If your child throws tantrums:
…with an adult who was not their parent, such as a babysitter or teacher (36 percent of tantrum-throwing children)
Really? More than one third of tantrum-throwing kids do this and you are calling it abnormal? Sounds pretty desperate.
…during which they broke or destroyed things (28 percent)
I remember becoming so angry once when I was five that I punched a window and it shattered. After my mother checked to see if I was OK, she informed me that I would be paying for the window by doing chores around the house. Took me a month to pay it off. I never punched a window again.
I guess these old school solutions won’t do anymore. Better to take your kid off to a psychiatrist for meds. He might have a window punching disorder.
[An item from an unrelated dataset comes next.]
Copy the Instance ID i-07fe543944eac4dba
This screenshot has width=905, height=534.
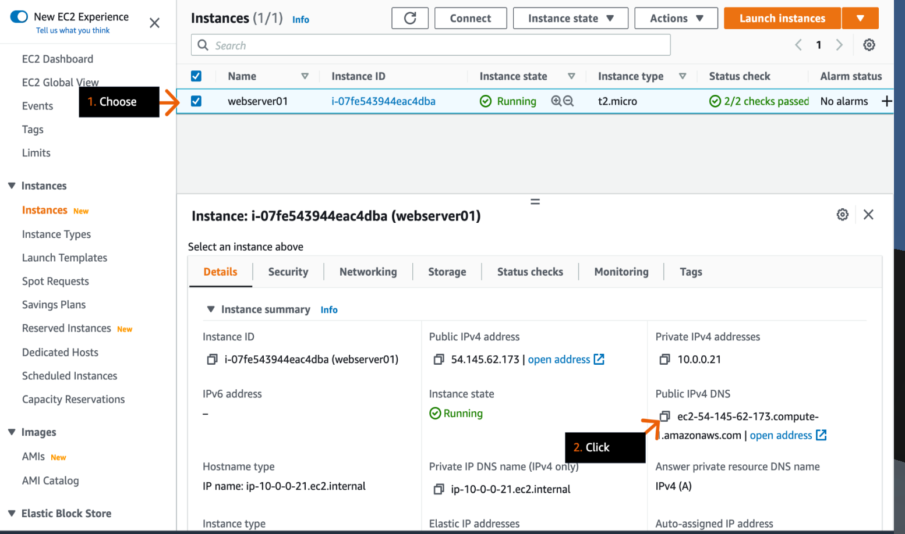[212, 359]
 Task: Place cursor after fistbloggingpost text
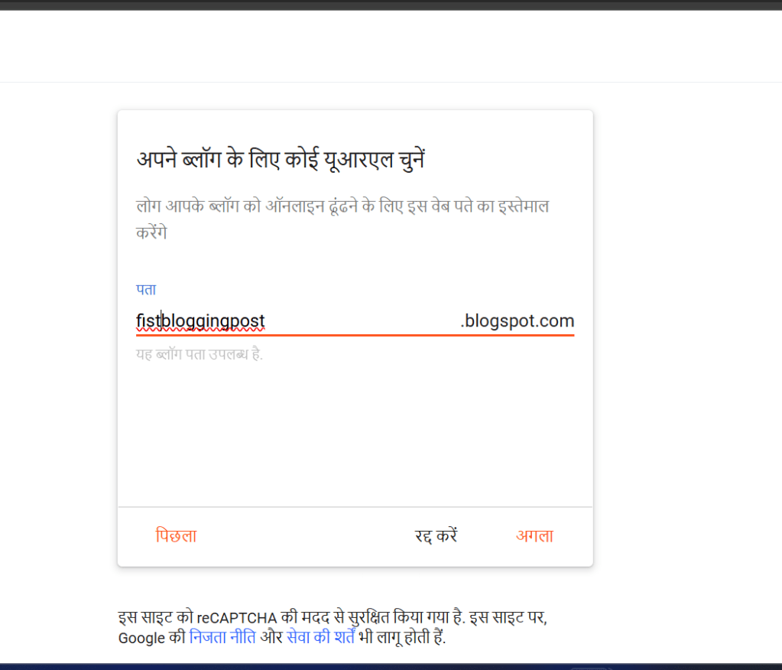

…”out of the blue,” or for which parents could not discern a reason (26 percent)
Yeah, parents failing to understand why a child is upset means the child has a mental disorder. This is just sick.
…that lasted an unusually long time (26 percent)
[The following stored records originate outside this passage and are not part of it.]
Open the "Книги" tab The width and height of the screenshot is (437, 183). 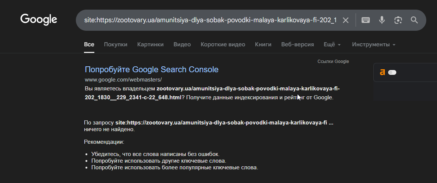[263, 44]
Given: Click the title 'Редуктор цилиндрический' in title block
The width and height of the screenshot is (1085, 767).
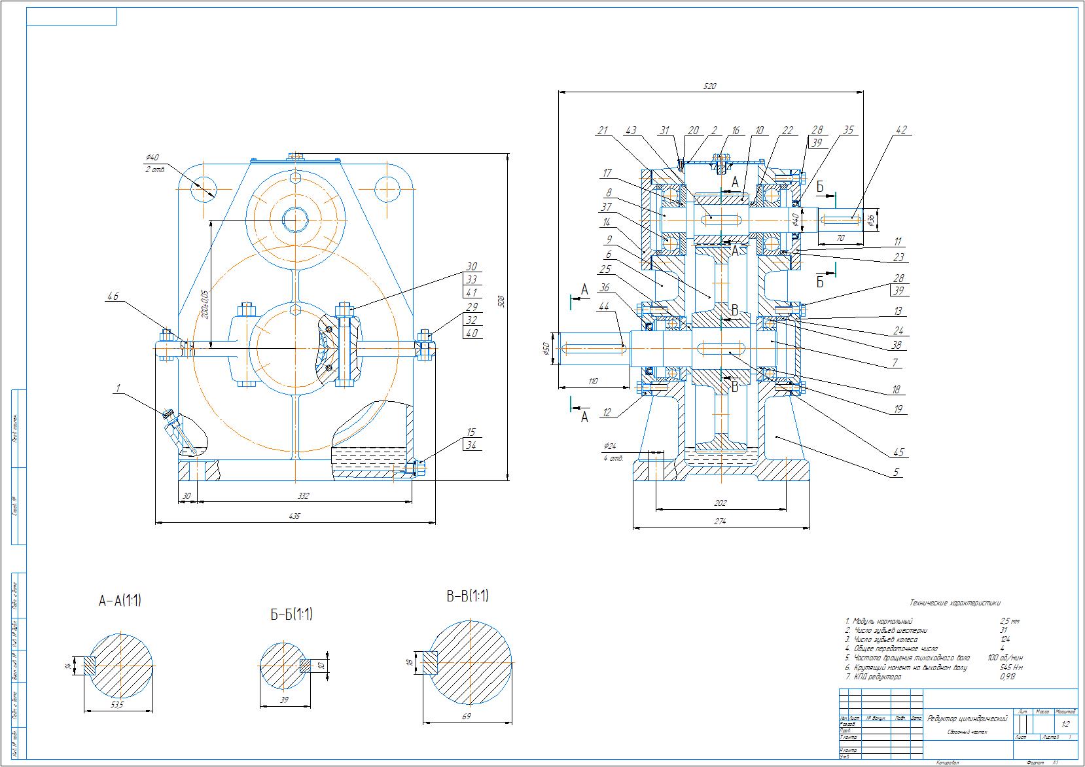Looking at the screenshot, I should pyautogui.click(x=967, y=719).
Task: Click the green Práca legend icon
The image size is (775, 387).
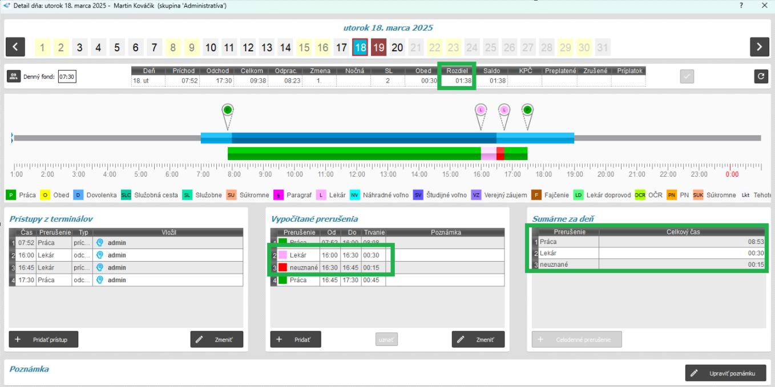Action: pyautogui.click(x=11, y=195)
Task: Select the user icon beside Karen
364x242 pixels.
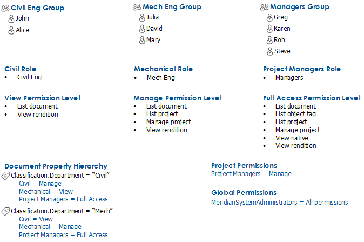Action: pos(269,29)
Vague. Come on, guys. 15 seconds is a long time to deal with a screeching child.
…during which they hit, bit, or kicked someone else (24 percent).
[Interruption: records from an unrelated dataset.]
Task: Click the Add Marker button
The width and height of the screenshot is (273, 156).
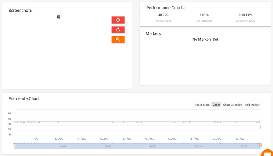Action: click(252, 105)
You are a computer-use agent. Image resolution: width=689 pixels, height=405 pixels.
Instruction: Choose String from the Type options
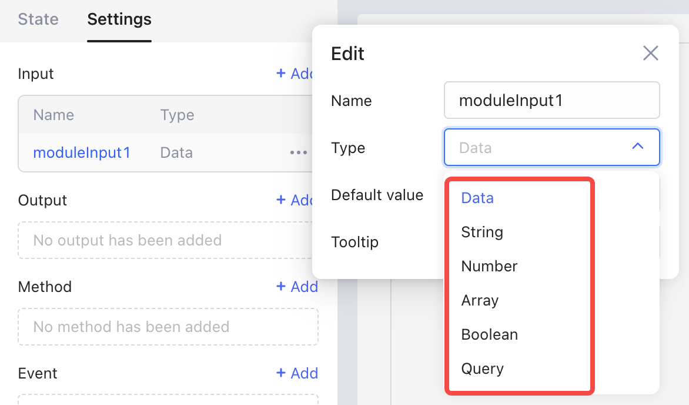click(x=482, y=232)
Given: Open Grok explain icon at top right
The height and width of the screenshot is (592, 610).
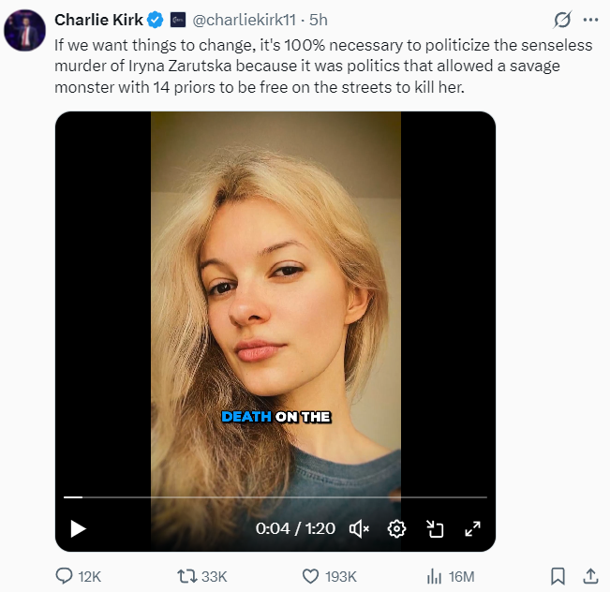Looking at the screenshot, I should coord(562,20).
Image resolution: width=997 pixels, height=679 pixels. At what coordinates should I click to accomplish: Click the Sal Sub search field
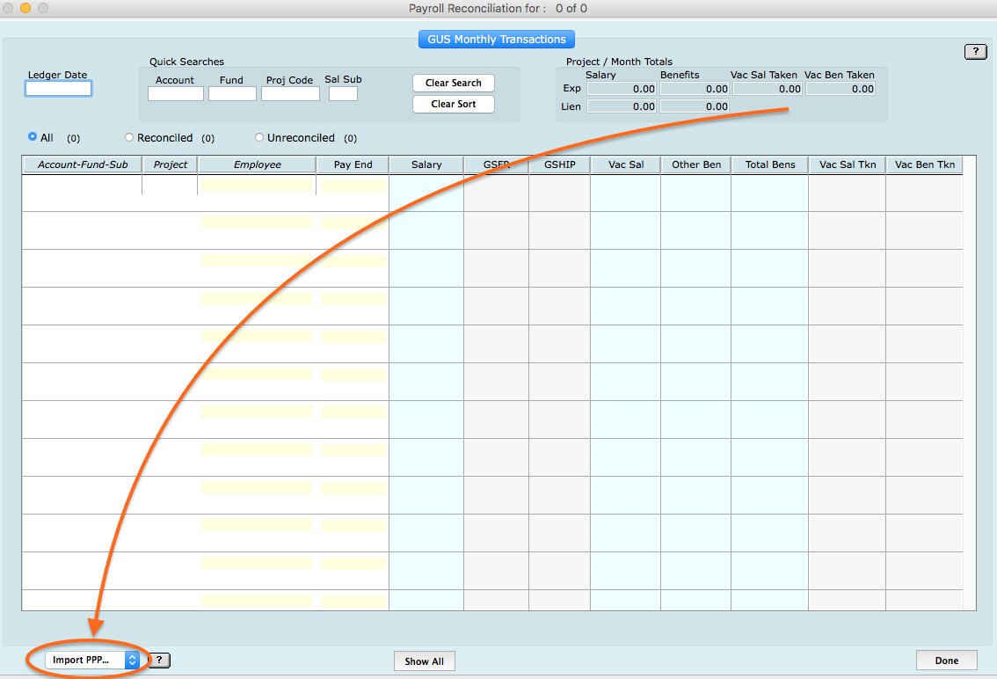[343, 93]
Seriously? Children hitting, kicking and biting can be considered a mental disorder? I remember our twins, now 12, used to bite each other like a couple of puppies. Now, they are happy, well-adjusted, straight A students. We dealt with the biting by intervening as best we could. They grew out of it.
By the way, kids naturally grow out of things, even without psychiatric intervention. Imagine that!
“Our goal was to provide a standard method that would take the guesswork out of ‘when to worry’ about young children’s behavior and to provide a more developmentally sensitive way of characterizing the emergence of mental health problems, moving away from traditional approaches emphasizing extreme clinical distinctions to a dimensional approach that charts a progression from normal to abnormal,” said Lauren Wakschlag, one of the principals in the study.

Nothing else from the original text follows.